GridSearchCV(cv=10, error_score='raise',
       estimator=RandomForestRegressor(bootstrap=True, criterion='mse', max_depth=None,
           max_features='auto', max_leaf_nodes=None,
           min_impurity_decrease=0.0, min_impurity_split=None,
           min_samples_leaf=1, min_samples_split=2,
           min_weight_fraction_leaf=0.0, n_estimators=10, n_jobs=-1,
           oob_score=False, random_state=None, verbose=0, warm_start=False),
       fit_params=None, iid=True, n_jobs=1,
       param_grid=[{'n_estimators': [100, 1000, 1000], 'min_samples_leaf': [1, 10, 100]}],
       pre_dispatch='2*n_jobs', refit=True, return_train_score=True,
       scoring='neg_mean_squared_error', verbose=0)

In [21]:
print(gs.best_params_)
best_rf = gs.best_estimator_
best_rf.fit(X_train, y_train)

{'min_samples_leaf': 10, 'n_estimators': 1000}


RandomForestRegressor(bootstrap=True, criterion='mse', max_depth=None,
           max_features='auto', max_leaf_nodes=None,
           min_impurity_decrease=0.0, min_impurity_split=None,
           min_samples_leaf=10, min_samples_split=2,
           min_weight_fraction_leaf=0.0, n_estimators=1000, n_jobs=-1,
           oob_score=False, random_state=None, verbose=0, warm_start=False)
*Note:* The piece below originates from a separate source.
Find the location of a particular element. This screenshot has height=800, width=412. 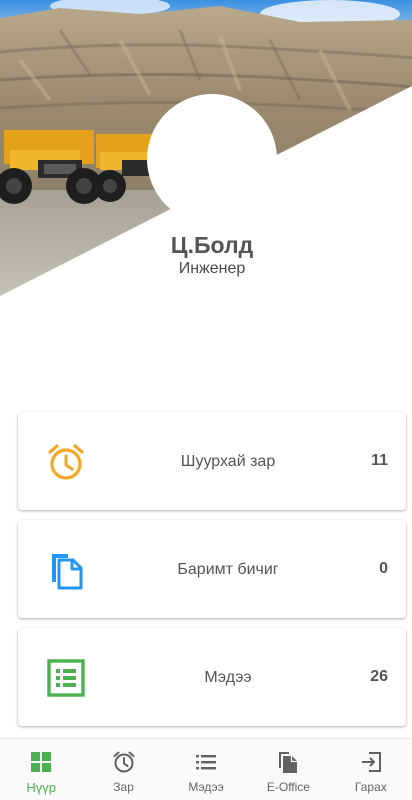

nav-news: Мэдээ is located at coordinates (206, 770). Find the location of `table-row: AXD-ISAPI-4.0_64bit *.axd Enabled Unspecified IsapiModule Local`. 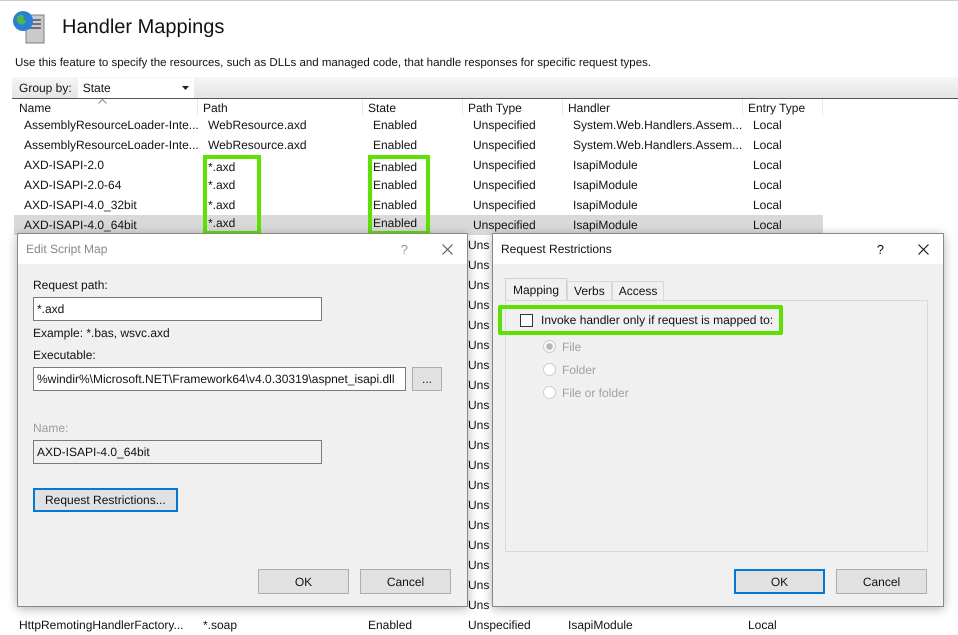

table-row: AXD-ISAPI-4.0_64bit *.axd Enabled Unspecified IsapiModule Local is located at coordinates (418, 225).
## Model performance evaluation

In [26]:
print("Min / Median / Max of Point: {} {} {}".format(np.min(df_final.point),
                                                   np.median(df_final.point),
                                                   np.max(df_final.point)))
print("Train MSE: {:.3f}; Test MSE: {:.3f}".format(mean_squared_error(y_train, best_rf.predict(X_train)),
                                                 mean_squared_error(y_test, best_rf.predict(X_test))))

Min / Median / Max of Point: 0.0 4.6 21.0
Train MSE: 6.798; Test MSE: 9.499


The Train MSE is lower than Test MSE substantially, so it seems like our model overfits the training data. Also the error is substantial given that the median point scored is only 4.6.

We will build better model, potentially including team statistics along with individual statistics.